[What the task requires]:
Rewrite the listing from the line that has "Viewport: 705px width, 517px" through the end of the listing, changing "Proxy Settings" to "Network Settings" and keeping everything else the same. Leave the pictures out.

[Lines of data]
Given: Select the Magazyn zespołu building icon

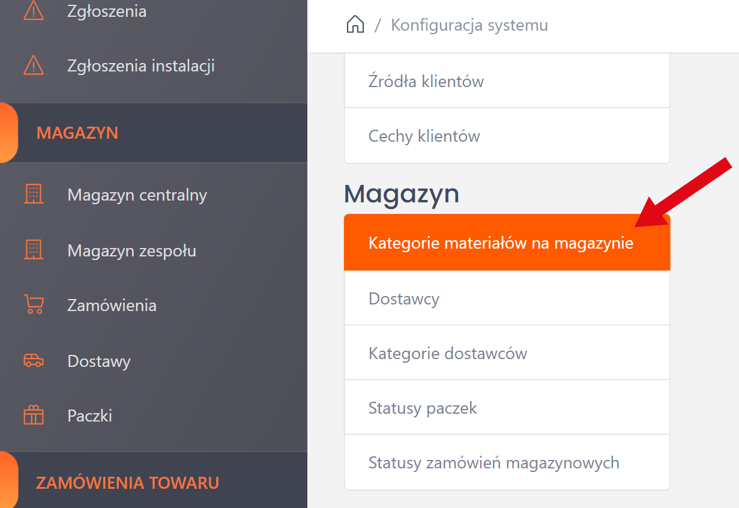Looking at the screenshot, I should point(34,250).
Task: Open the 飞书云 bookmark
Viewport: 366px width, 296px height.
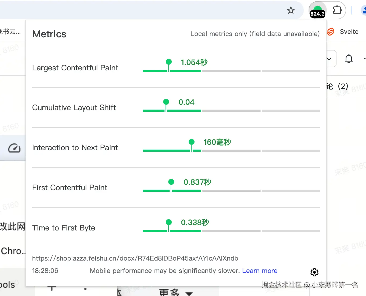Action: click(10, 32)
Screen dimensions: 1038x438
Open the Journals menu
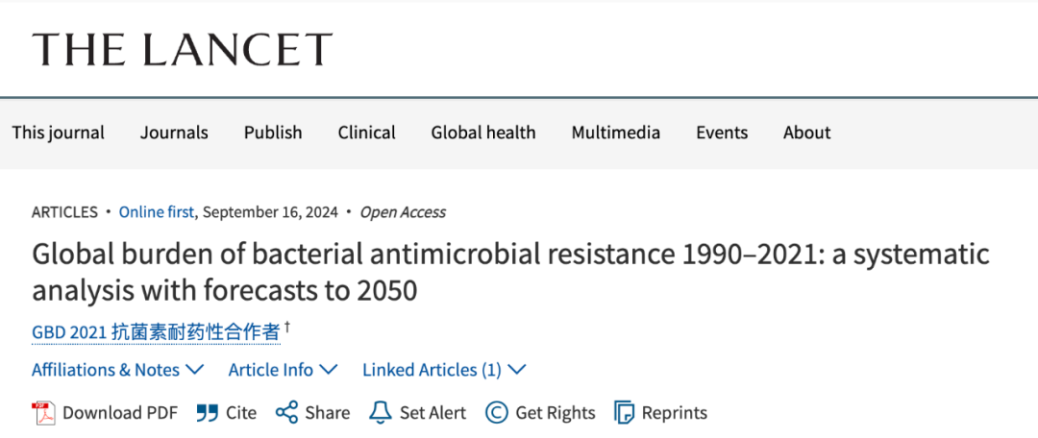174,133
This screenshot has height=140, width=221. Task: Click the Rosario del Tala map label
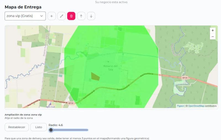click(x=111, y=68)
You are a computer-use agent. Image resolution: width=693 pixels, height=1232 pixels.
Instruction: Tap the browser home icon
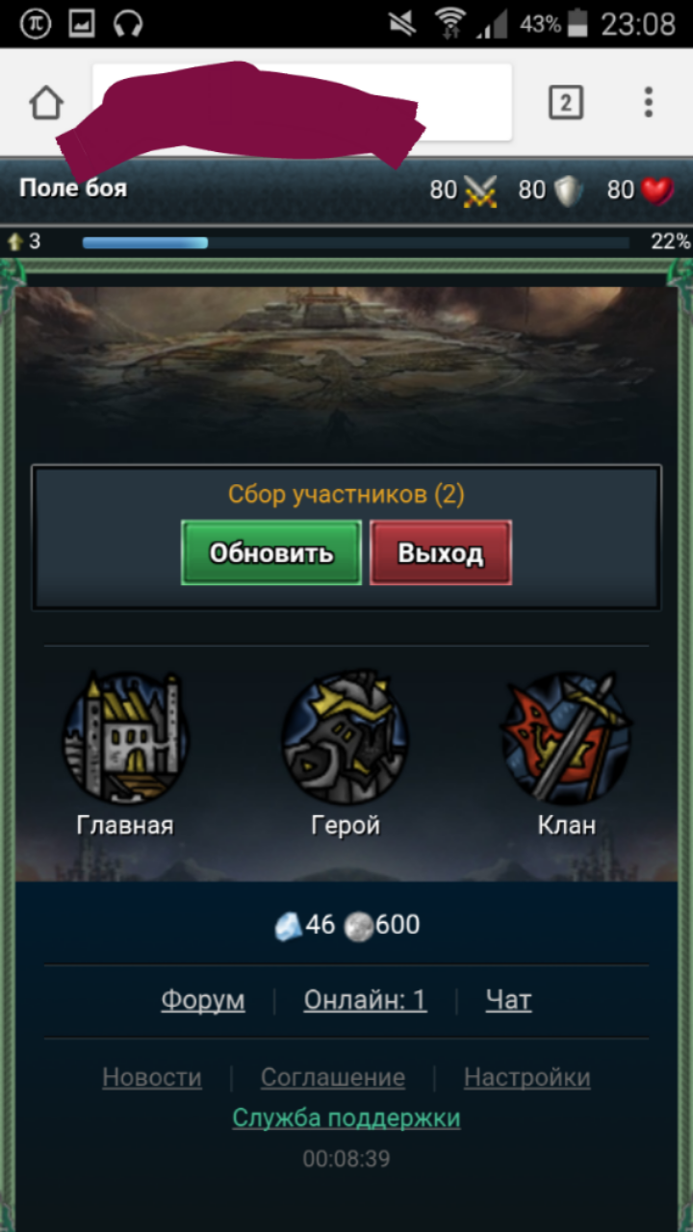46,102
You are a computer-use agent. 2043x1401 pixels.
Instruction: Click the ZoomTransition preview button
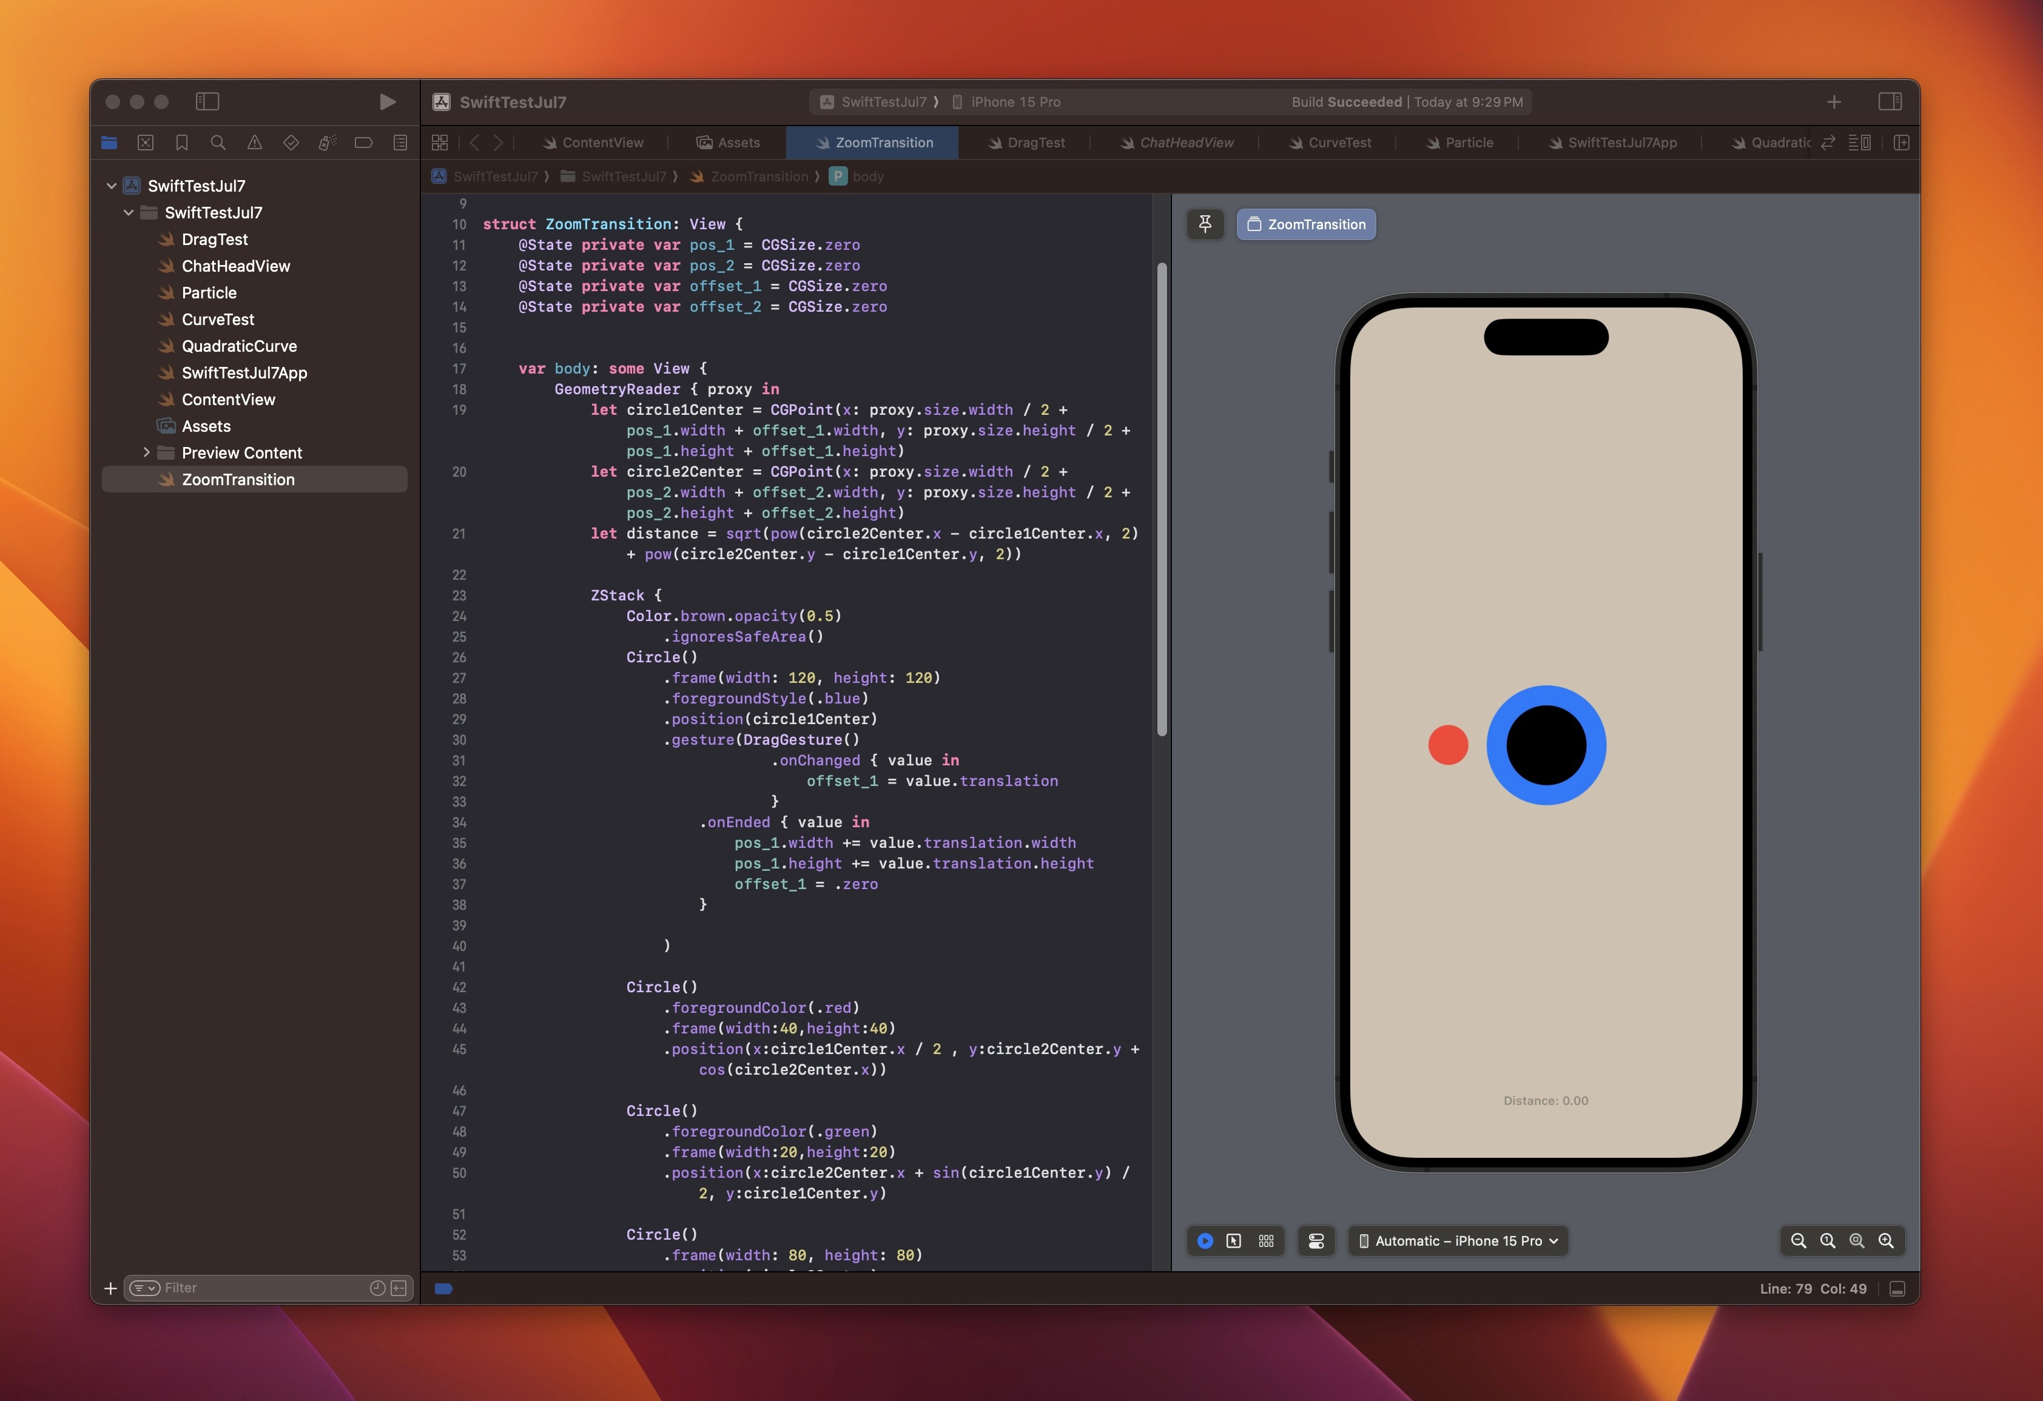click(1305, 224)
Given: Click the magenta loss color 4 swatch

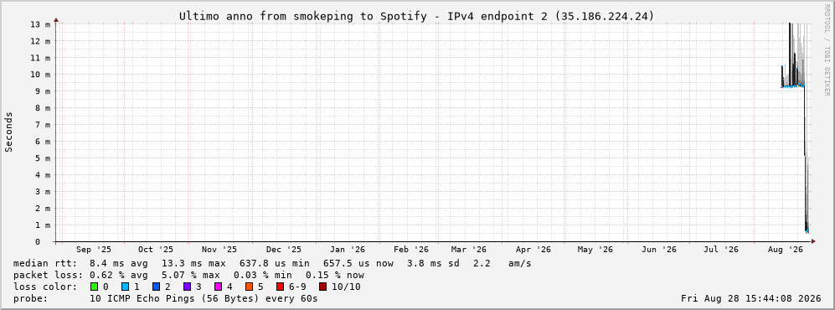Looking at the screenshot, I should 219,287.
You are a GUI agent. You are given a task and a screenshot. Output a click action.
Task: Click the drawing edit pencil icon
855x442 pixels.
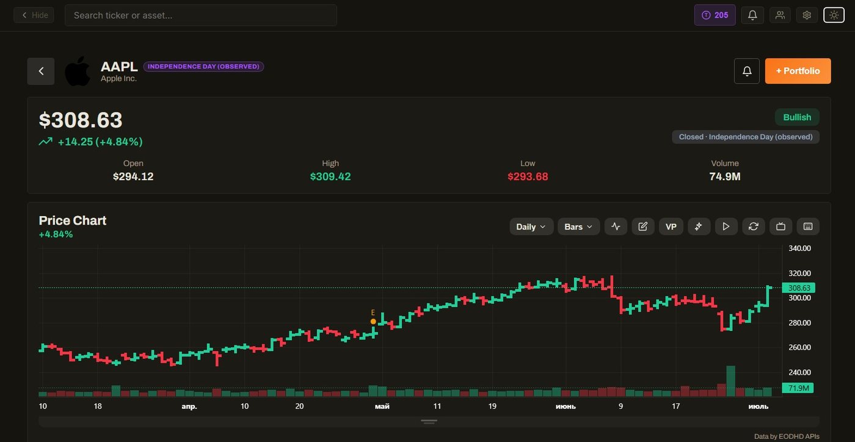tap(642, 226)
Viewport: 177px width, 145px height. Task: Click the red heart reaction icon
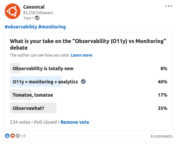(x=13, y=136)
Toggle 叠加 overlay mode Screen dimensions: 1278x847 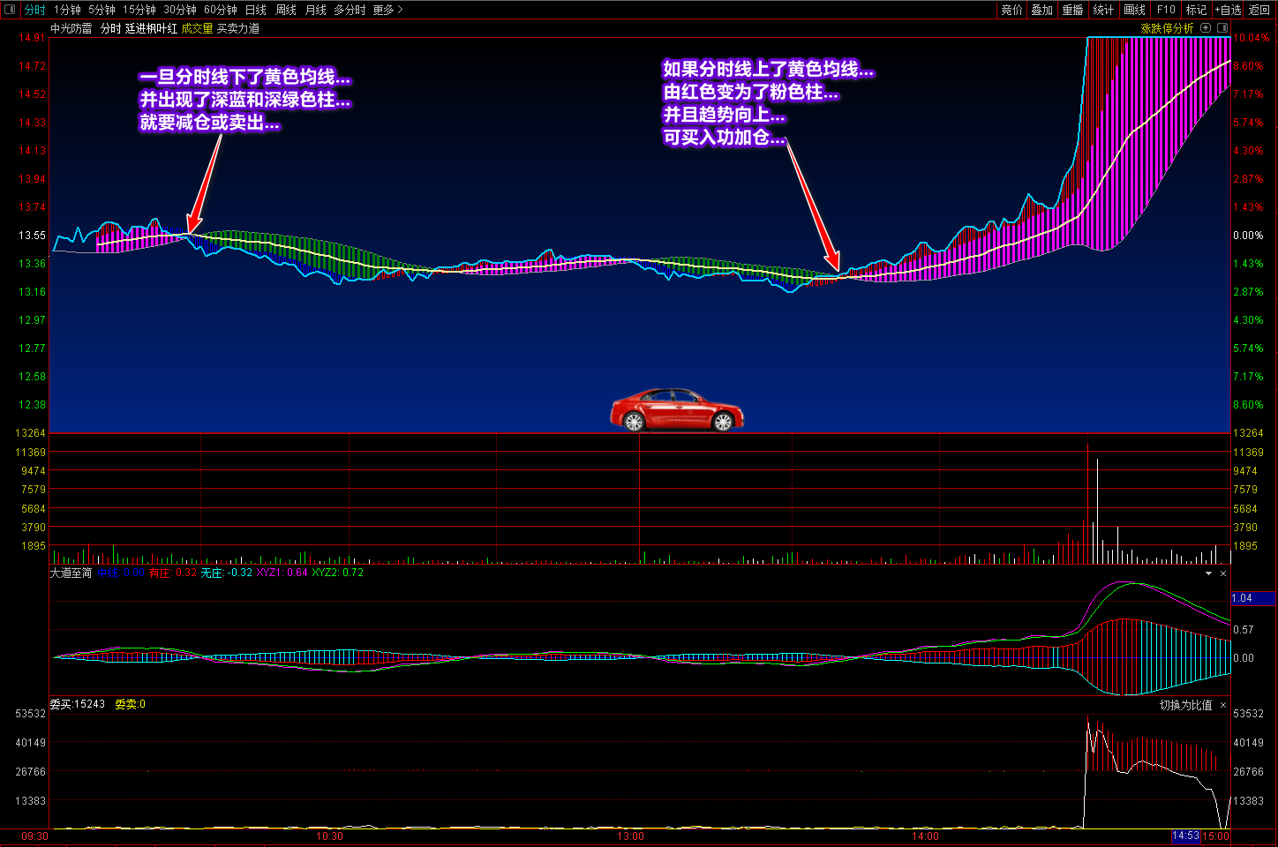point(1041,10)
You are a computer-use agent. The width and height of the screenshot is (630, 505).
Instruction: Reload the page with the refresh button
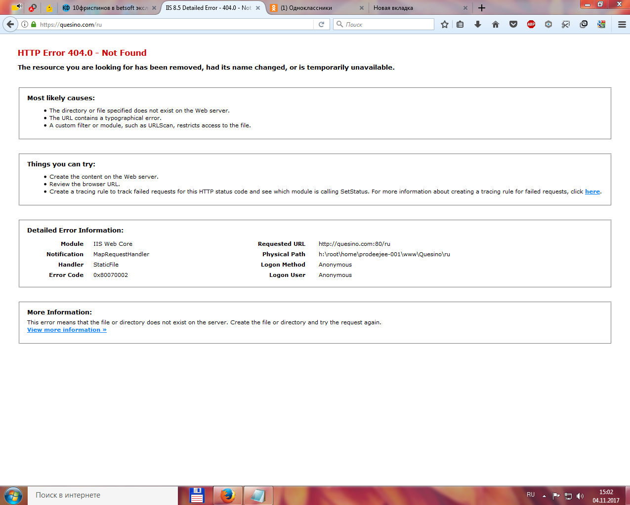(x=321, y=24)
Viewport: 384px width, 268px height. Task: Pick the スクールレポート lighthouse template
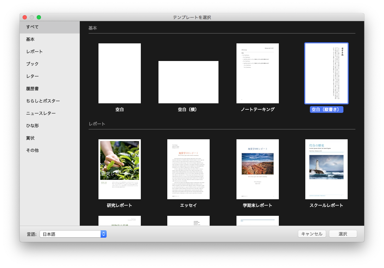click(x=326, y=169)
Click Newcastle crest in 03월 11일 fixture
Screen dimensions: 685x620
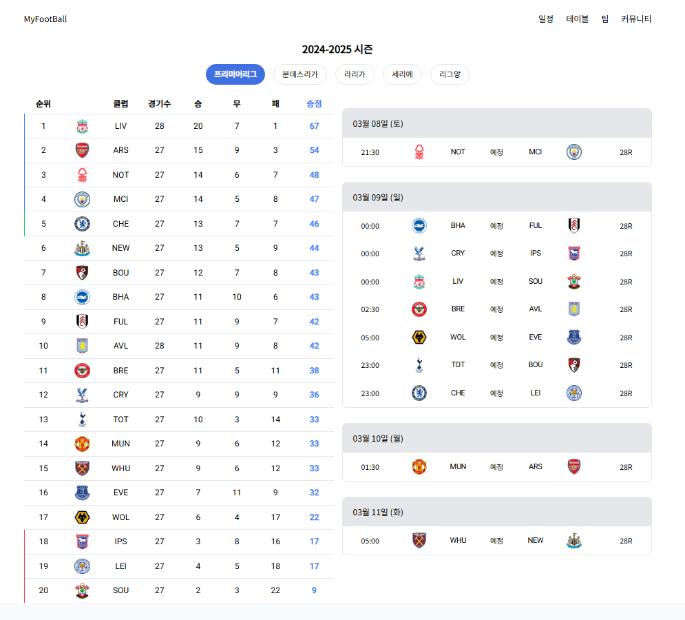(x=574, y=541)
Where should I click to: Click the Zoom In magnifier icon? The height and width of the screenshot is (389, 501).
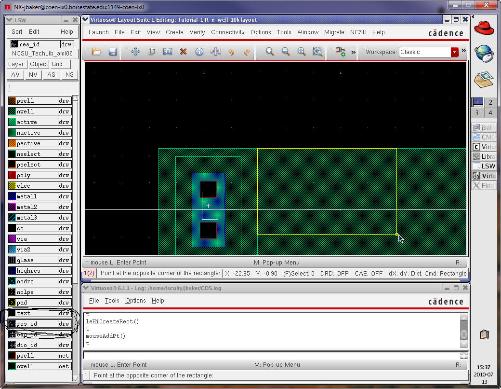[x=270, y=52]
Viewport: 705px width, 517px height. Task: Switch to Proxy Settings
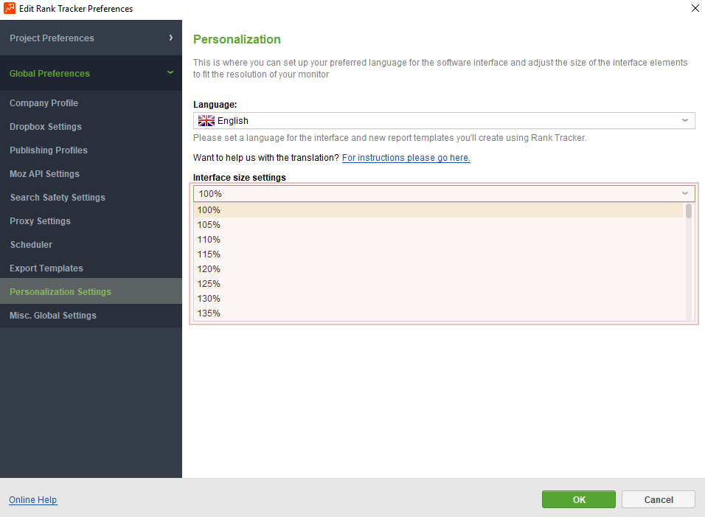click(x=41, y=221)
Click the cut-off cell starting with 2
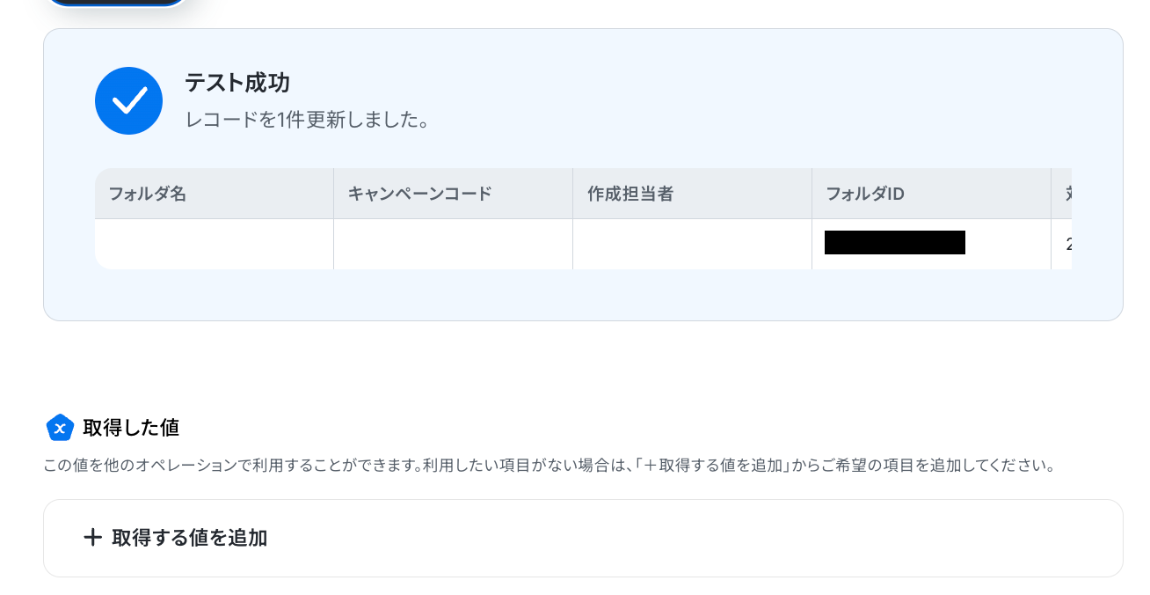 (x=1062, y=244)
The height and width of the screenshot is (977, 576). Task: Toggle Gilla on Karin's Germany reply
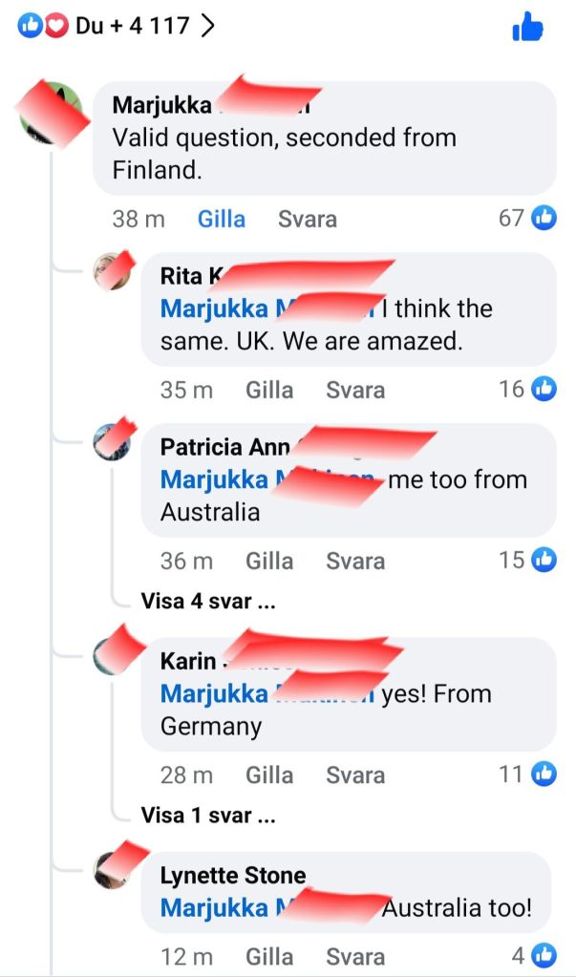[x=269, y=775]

[Written solution]:
Viewport: 705px width, 517px height. Task: Switch to Network Settings
click(x=41, y=221)
Click the cut-off cell starting with 2
 (x=1062, y=244)
The height and width of the screenshot is (977, 576). Task: Toggle Gilla on Karin's Germany reply
[x=269, y=775]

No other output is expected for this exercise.